I'm trying to understand bilinear forms and how they can be 'equivalent' and how this 'equivalence' translates to their associated orthogonal groups.
Fix a field $F$. I'm comfortable translating between a quadratic form $Q$ (homogenous degree $2$ polynomial in $\ell$ variables), its bilinear form on $F^\ell$ $B_Q$, and the symmetric $\ell \times \ell$ matrix $A_Q$. Each of these 'representations' has a group of matrices which preserve them, for example $SO(Q,F) := \{g \in SL_(\ell,F) | Q(gv) = Q(v) \; \forall v \in F^\ell\}$. Each of these representations has an associated group of matrices preserving it and I can show these groups are literally equal.
On the other hand, there are operations on the vector space that seem to change the bilinear form into things more pleasant to deal with ('diagonalizing the quadratic form') and some notation ($SO(p,q)$) that seems to indicate that all of these are determined by the 'signature' of the quadratic form, etc. It seems like this should be explained by changing the underlying basis for the vector space, but I can't quite see it.
Since my context is reading about these orthogonal groups as Lie groups (Morris Arithmetic Groups), I'd like to know how changing the form affects the group and why. It seems like it should be conjugation by a change of basis matrix, but again, I can't really explain why or find a reference.
Explicitly, I'm looking for an explanation of how/when quadratic forms can be considered 'equivalent' (for example, why does the signature characterize them?), what effect that has on the orthogonal groups, and hopefully how it translates between the various representations listed above. I know that's a lot, so a reference would also be good.
You say you can show all these groups are the same, which certainly is not true set theoretically, but in fact is not even true group theoretically when one interprets "same" as "isomorphic".

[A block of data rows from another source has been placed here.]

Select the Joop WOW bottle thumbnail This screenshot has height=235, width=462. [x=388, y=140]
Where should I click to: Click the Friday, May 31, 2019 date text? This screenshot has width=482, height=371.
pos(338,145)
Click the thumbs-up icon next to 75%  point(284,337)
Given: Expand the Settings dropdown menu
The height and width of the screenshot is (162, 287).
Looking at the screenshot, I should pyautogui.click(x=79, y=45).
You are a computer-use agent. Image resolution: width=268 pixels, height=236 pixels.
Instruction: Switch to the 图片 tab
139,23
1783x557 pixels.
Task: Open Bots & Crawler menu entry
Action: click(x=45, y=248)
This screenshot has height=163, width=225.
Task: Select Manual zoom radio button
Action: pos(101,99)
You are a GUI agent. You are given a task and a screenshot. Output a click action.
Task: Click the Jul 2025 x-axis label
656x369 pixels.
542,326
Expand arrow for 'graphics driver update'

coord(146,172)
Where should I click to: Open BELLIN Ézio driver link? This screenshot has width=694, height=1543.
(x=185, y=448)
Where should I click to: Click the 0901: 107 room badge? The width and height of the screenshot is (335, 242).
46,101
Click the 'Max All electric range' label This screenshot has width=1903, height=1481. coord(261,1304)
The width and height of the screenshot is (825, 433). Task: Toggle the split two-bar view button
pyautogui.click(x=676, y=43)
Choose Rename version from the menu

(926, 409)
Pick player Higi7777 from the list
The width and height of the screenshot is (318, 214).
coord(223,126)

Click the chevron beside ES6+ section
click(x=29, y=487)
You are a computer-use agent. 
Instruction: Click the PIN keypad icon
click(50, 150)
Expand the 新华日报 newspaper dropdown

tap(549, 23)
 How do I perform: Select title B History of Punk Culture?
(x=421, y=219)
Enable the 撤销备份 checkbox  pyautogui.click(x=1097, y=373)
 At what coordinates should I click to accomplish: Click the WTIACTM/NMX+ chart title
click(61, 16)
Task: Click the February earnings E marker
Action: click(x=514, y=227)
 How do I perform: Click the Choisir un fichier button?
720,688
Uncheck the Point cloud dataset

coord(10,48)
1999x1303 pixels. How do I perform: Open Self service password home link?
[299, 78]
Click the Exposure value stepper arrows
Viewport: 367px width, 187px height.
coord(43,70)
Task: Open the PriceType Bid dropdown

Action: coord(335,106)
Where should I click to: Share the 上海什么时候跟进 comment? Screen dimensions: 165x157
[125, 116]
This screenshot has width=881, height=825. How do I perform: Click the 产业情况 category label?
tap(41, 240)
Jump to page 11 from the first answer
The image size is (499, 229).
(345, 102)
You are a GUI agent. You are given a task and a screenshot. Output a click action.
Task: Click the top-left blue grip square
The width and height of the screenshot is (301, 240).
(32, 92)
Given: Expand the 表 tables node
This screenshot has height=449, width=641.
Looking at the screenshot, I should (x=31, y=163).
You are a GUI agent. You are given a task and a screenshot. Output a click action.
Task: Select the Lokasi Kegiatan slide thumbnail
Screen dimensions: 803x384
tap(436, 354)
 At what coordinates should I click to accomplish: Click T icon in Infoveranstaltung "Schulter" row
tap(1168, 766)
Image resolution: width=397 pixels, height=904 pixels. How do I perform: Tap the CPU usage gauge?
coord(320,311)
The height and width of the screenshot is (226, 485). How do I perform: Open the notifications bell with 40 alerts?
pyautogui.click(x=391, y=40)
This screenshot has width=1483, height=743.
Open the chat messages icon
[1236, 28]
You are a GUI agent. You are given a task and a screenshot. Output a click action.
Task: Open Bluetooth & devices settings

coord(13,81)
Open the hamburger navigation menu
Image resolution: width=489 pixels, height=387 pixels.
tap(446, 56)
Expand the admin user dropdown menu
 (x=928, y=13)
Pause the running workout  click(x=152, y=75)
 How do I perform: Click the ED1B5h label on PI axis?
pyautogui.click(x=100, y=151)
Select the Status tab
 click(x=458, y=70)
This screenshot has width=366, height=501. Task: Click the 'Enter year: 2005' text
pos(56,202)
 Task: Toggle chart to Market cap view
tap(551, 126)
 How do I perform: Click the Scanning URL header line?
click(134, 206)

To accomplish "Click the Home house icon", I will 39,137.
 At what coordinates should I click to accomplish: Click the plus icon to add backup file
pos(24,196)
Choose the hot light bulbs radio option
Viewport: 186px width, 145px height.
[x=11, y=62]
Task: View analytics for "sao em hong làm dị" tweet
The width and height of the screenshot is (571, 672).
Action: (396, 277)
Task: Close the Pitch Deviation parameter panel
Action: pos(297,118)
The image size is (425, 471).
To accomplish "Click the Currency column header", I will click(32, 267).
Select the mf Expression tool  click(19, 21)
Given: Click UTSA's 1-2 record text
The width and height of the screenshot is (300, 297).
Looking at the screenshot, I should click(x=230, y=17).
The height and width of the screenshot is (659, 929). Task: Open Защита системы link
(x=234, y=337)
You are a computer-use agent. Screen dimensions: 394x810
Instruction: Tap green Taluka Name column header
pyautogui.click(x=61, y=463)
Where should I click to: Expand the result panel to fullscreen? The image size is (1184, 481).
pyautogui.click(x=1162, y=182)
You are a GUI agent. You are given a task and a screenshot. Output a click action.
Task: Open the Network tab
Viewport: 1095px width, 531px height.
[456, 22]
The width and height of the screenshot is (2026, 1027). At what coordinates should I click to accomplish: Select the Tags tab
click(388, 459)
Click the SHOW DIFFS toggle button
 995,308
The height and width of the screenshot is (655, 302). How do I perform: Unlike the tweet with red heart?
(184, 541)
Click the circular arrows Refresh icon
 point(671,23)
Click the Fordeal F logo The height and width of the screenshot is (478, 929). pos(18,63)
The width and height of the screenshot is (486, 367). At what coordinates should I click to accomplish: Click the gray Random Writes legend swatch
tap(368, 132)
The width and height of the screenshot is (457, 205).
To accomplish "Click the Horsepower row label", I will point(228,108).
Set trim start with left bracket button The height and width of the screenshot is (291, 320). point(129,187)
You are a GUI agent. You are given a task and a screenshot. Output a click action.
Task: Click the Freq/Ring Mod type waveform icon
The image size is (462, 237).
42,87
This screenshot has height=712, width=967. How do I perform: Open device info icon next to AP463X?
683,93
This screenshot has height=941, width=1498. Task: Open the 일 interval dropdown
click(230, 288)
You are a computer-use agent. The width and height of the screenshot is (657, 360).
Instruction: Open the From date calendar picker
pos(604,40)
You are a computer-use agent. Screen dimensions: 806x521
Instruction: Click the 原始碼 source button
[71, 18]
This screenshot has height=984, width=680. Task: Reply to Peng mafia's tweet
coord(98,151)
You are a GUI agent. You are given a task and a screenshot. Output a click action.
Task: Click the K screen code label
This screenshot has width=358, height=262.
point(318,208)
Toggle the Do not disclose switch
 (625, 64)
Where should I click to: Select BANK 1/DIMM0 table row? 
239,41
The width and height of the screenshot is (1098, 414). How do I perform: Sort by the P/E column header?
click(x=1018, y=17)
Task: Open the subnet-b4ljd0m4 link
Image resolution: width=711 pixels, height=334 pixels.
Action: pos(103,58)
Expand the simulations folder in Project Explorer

Consider these two examples:
In case 1, as you noted one gets the (special) orthogonal group $SO(2;\mathbb R)$. This is isomorphic to the circle group $S^1 = \{z \in \mathbb C^{\times} \bigm| |z|=1\}$. One sees from this, for example, that the orthogonal group has elements of all finite orders $n=2,3,4,\ldots$, namely the matrices $$\begin{pmatrix} \cos(2\pi/n) & \sin(2\pi/n) \\ -\sin(2\pi/n) & \cos(2\pi/n) \end{pmatrix} $$ The geometric point to ponder is that the level sets of the norm are circles centered on the origin, and the group action must preserve each circle (and must rotate that circle rigidly)
But in case 2 one gets instead the group $SO(1,1;\mathbb R)$. That group does have a few elements of bounded finite order, but it has an index $4$ normal subgroup isomorphic to $\mathbb R$; you can do a basis change so that this subgroup becomes $$\begin{pmatrix} e^t & 0 \\ 0 & e^{-t} \end{pmatrix} $$ It follows that the possible finite orders of group elements are bounded by $4$. In this case the geometric point to ponder is that level sets of the norm are (2-sheeted) hyperbolas, and the group action must preserve the 4 hyperbolas formed as the union of the norm $1$ and norm $-1$ level sets.
So the two groups cannot be isomorphic as abstract groups. It's even worse than that: When considered as topological groups or as Lie groups, $SO(2;\mathbb R)$ is compact whereas $SO(1,1;\mathbb R)$ is noncompact.
It's definitely worth pondering how these groups can be classified up to isomorphism as Lie groups, or as topological groups (or even just as abstract groups). Here the absolute value of the signature plays an important role as an invariant.